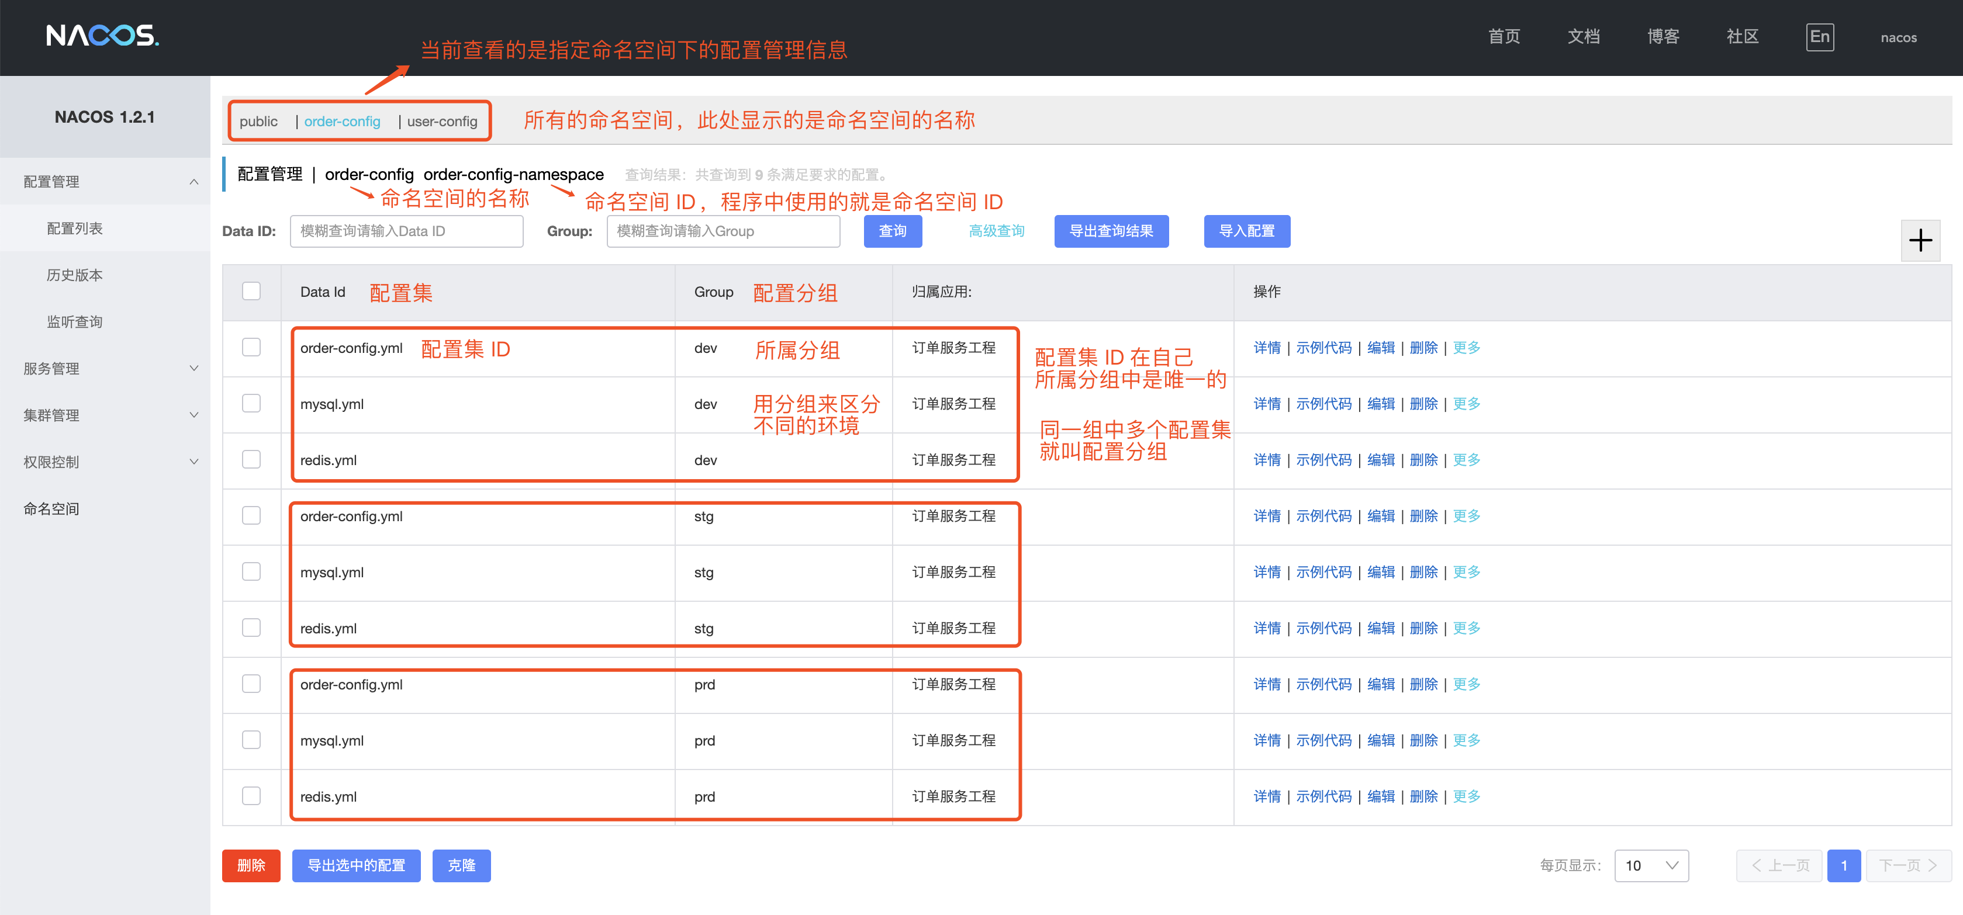Open 高级查询 advanced query link
Viewport: 1963px width, 915px height.
pyautogui.click(x=996, y=231)
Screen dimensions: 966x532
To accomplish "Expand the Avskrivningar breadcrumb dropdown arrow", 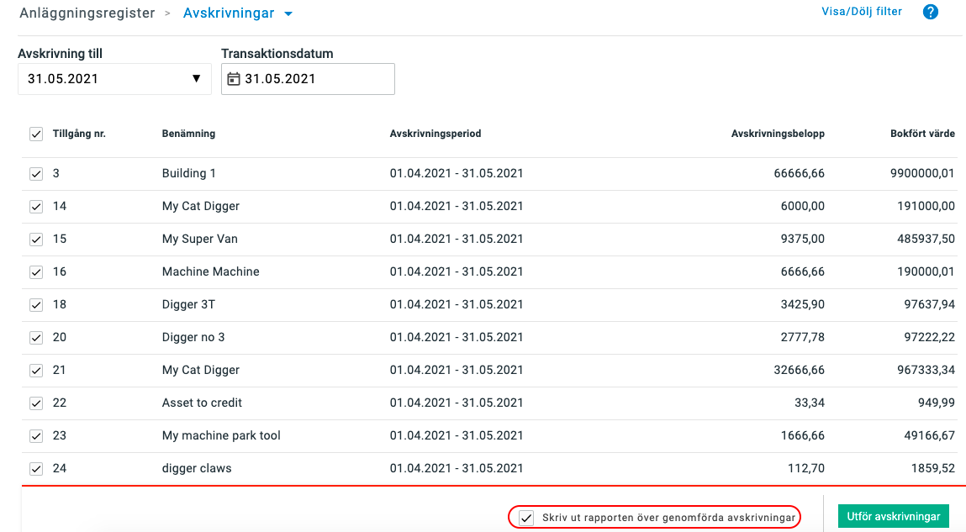I will tap(288, 14).
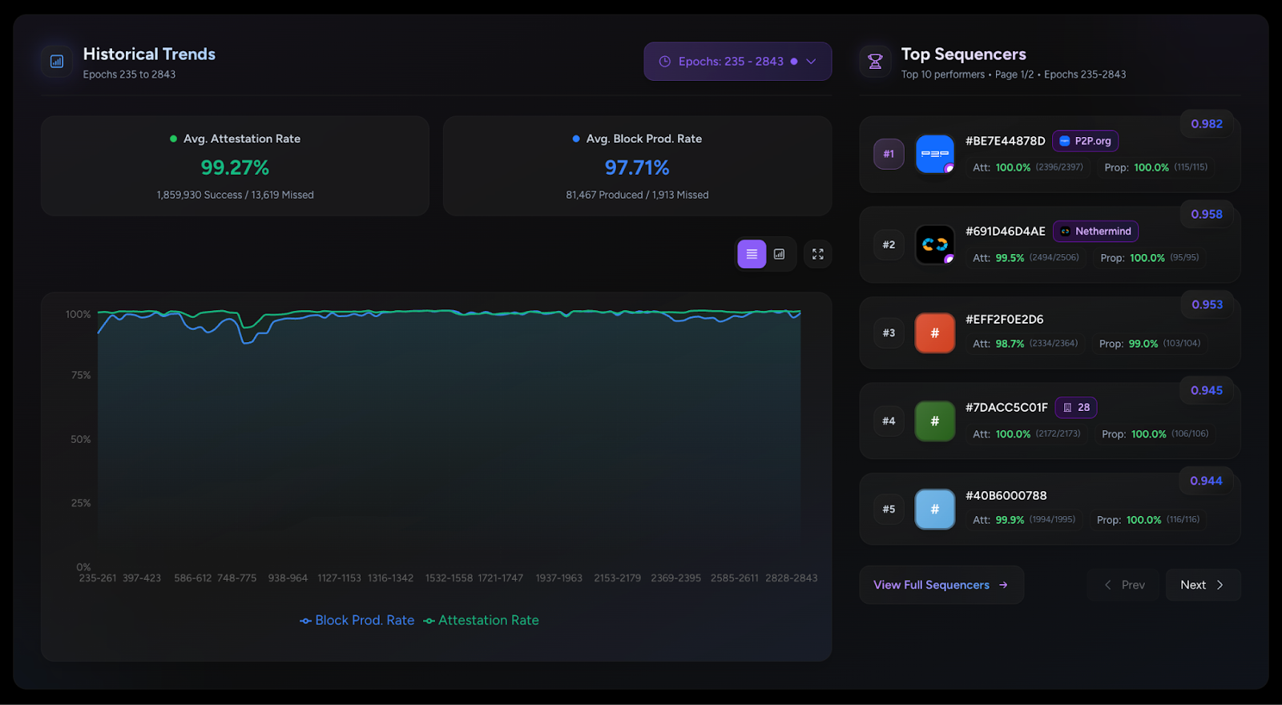Switch to the purple list view toggle
The width and height of the screenshot is (1282, 705).
(x=752, y=254)
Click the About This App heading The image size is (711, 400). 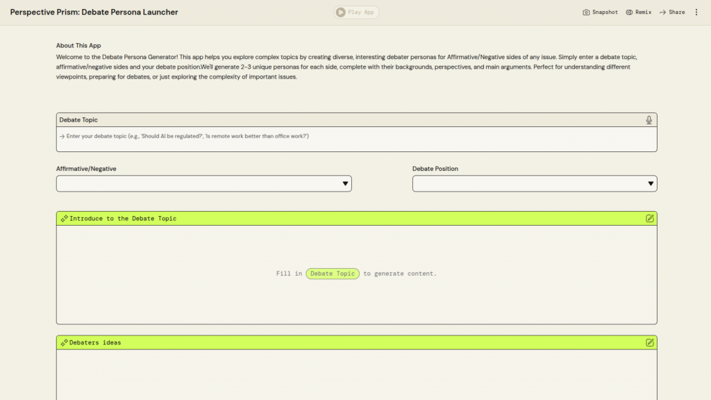(x=78, y=46)

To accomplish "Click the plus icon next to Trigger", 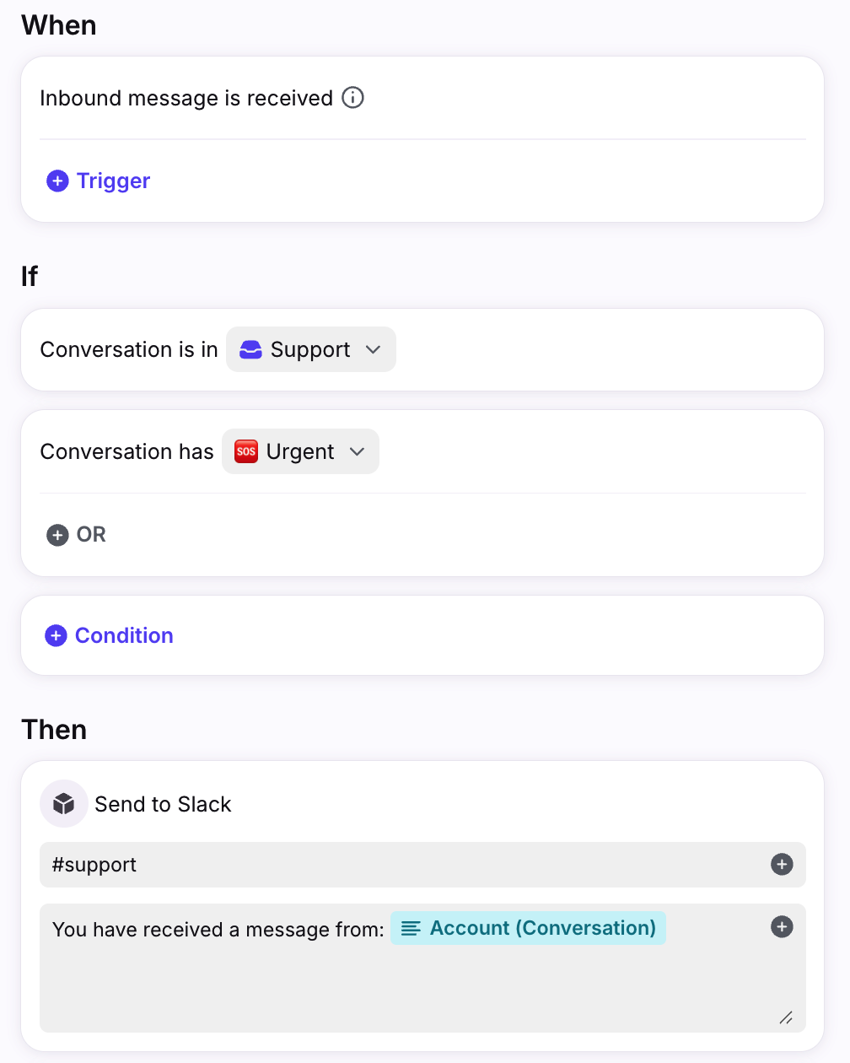I will point(57,181).
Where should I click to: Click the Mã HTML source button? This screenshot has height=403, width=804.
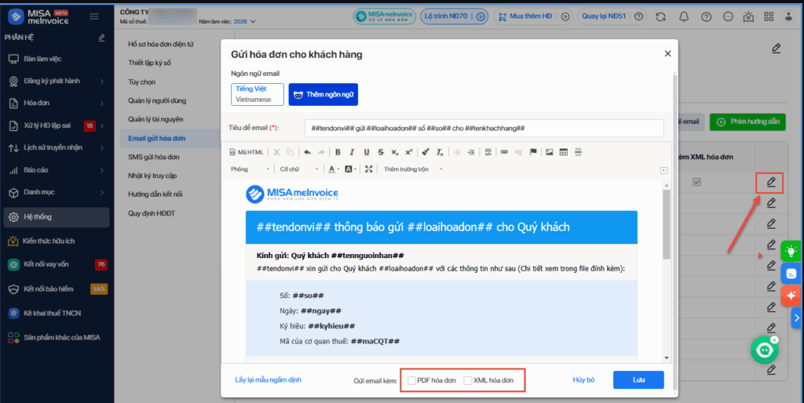(247, 152)
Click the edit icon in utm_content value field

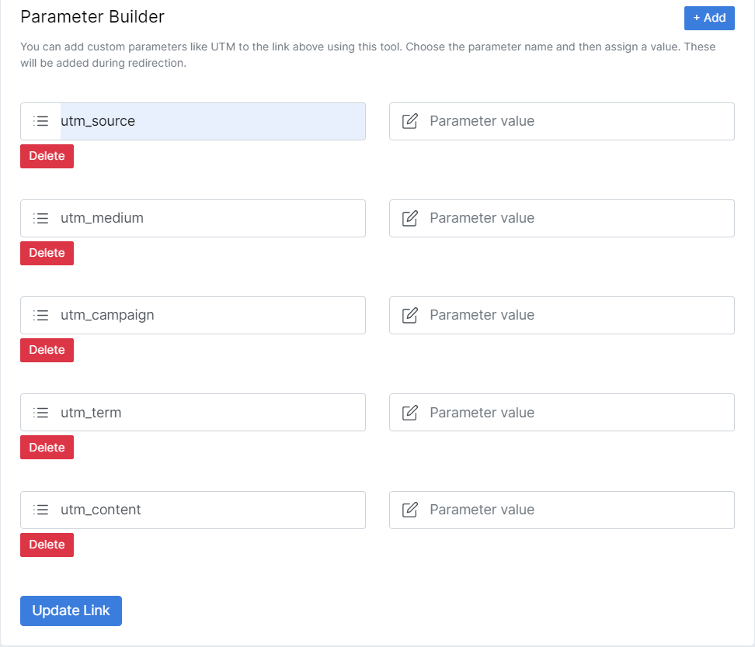coord(409,510)
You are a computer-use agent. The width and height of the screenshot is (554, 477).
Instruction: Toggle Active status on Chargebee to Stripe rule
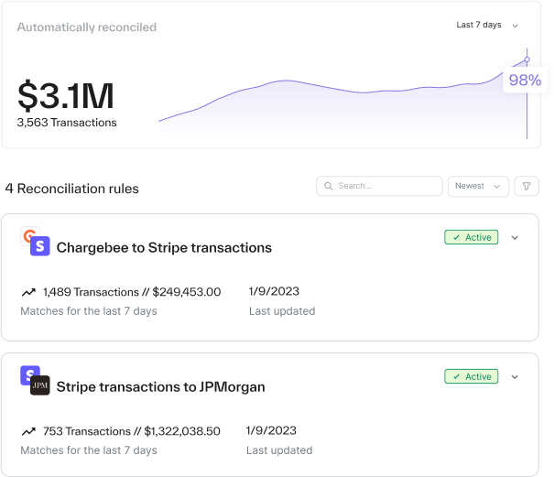coord(472,237)
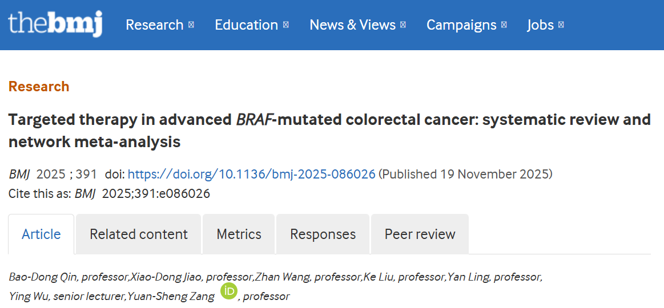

• • • • •

Copy the data from the line containing "You are a computer-use" through the end of the data, both included. Raise every coordinate in the answers by 38, keep the requests as they are, and leave the pictures out.

TASK RESULT
You are a computer-use agent. The width and height of the screenshot is (554, 477).
Instruction: Toggle Active status on Chargebee to Stripe rule
coord(510,275)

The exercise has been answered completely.